Most relatively modern engines have the pipe from the pump going straight to the lowest point of the sump with a simple wire mesh strainer on the end and a tin shroud over that so that there only needs to be about 1/2" of oil to cover the intake. The CMP pickup is just a rather complicated version of that. Also modern oils have additives to reduce the foaming that wartime oils did not have. The CMP pickup would have been intended to try to separate air from the oil but that function is just not required any more.

You can have the pipe to the pump at any angle but the shorter it is the better. It is critical that it does not vibrate as it will vey quickly fall off ! It is also necessary that there is some sort of mesh to stop lose bits of rubbish being sucked in. Other than that it is just a matter of arranging things so that there is as much chance as possible of there being oil covering the end of the suction pipe. Sheet metal baffles that reduce the movement of the oil away from the pickup on slopes but still collect it from above can usually be designed and can be welded to the inside of the sump or fixed to the pickup as in what you have.
____
#### OBJECTIVE A
In the oil pickup passage, about how much oil is needed to cover the intake in most relatively modern engines?
#### OBJECTIVE B
Reproduce the stretch of the oil pickup passage from "You can have" through "what you have.".
#### OBJECTIVE C
Write the next part of the oil pickup passage, picking up after its last sentence.
The data that come next are not needed.

#### EXTRACTED RECORDS
____
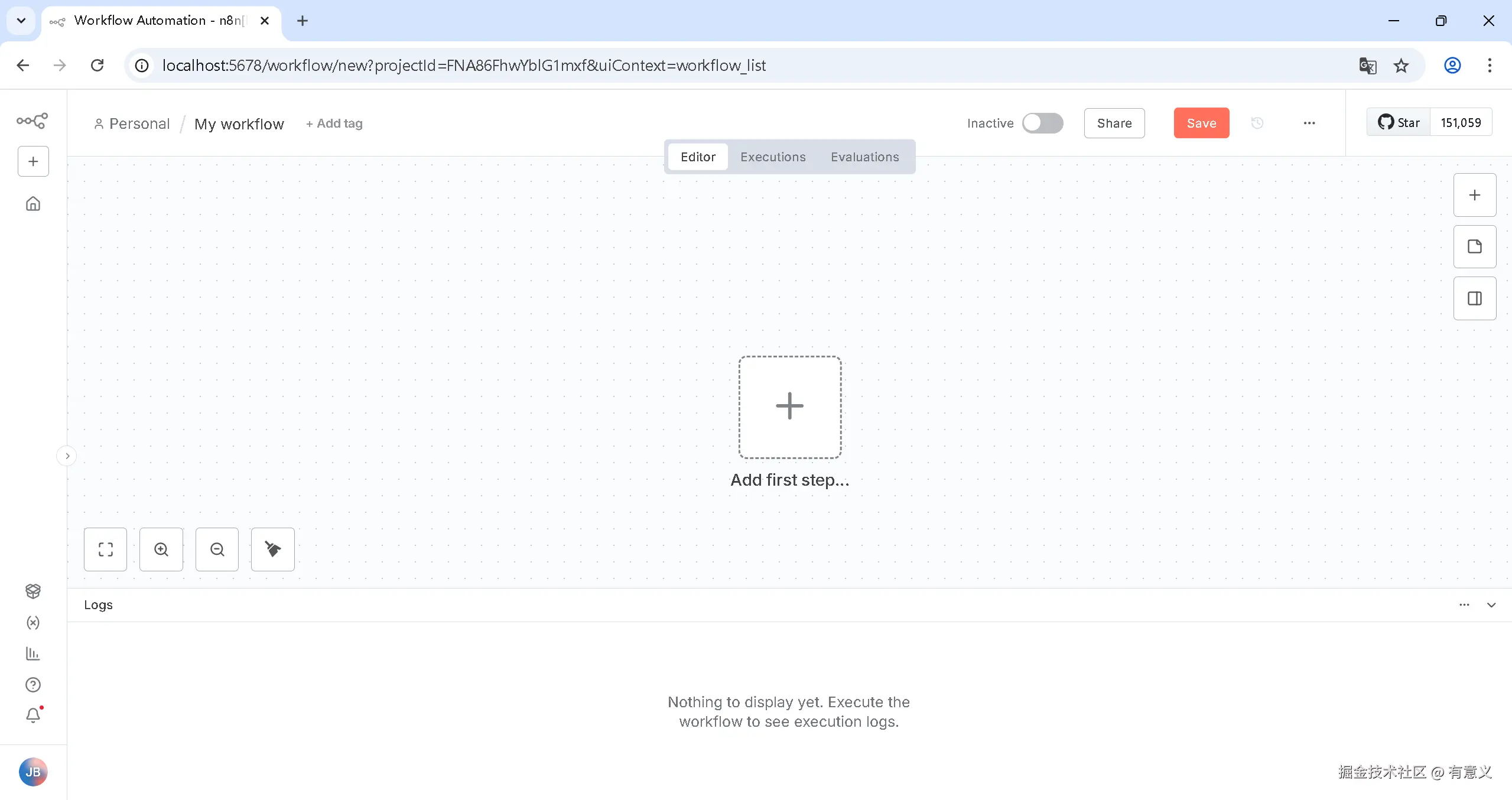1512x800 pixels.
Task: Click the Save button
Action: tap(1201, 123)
____
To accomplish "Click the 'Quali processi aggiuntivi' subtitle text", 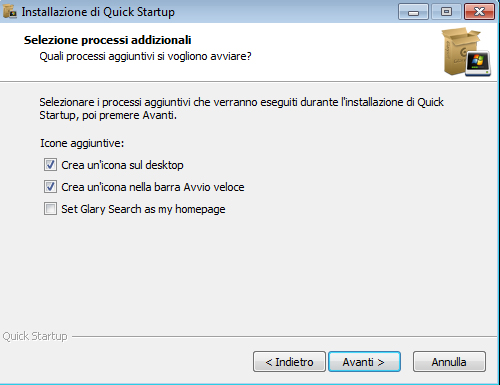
____
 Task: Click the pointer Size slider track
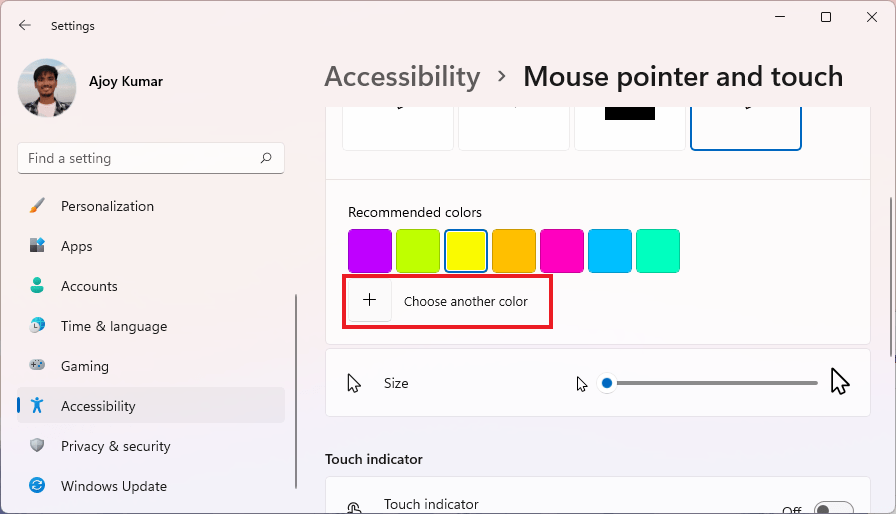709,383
____
#### EXERCISE ANSWER A
About 1/2" of oil.

#### EXERCISE ANSWER B
You can have the pipe to the pump at any angle but the shorter it is the better. It is critical that it does not vibrate as it will vey quickly fall off ! It is also necessary that there is some sort of mesh to stop lose bits of rubbish being sucked in. Other than that it is just a matter of arranging things so that there is as much chance as possible of there being oil covering the end of the suction pipe. Sheet metal baffles that reduce the movement of the oil away from the pickup on slopes but still collect it from above can usually be designed and can be welded to the inside of the sump or fixed to the pickup as in what you have.

#### EXERCISE ANSWER C
Not rocket science but just need some thought. Have fun !

David

PS: Colin posts much faster than me so I had not seen his solution when I wrote the above. I would put a horizontal baffle in the sump at the same hight as the new section and carrying on the line of the new section to almost the pickup. This would trap oil below it on uphill slopes but allow it to drain into the lower part of the sump on the flat. As it is you only have the capacity of the pickup assembly available when you are on an uphill slope and the oil has gone to the other end of the sump. The problem is that having reversed the engine the pickup is at the wrong end of the sump though I do agree that having the drain over the access hole in the floor is a good thing so the deep end of the sump needs to be where it is.

Last edited by David Herbert; 02-07-18 at 12:40.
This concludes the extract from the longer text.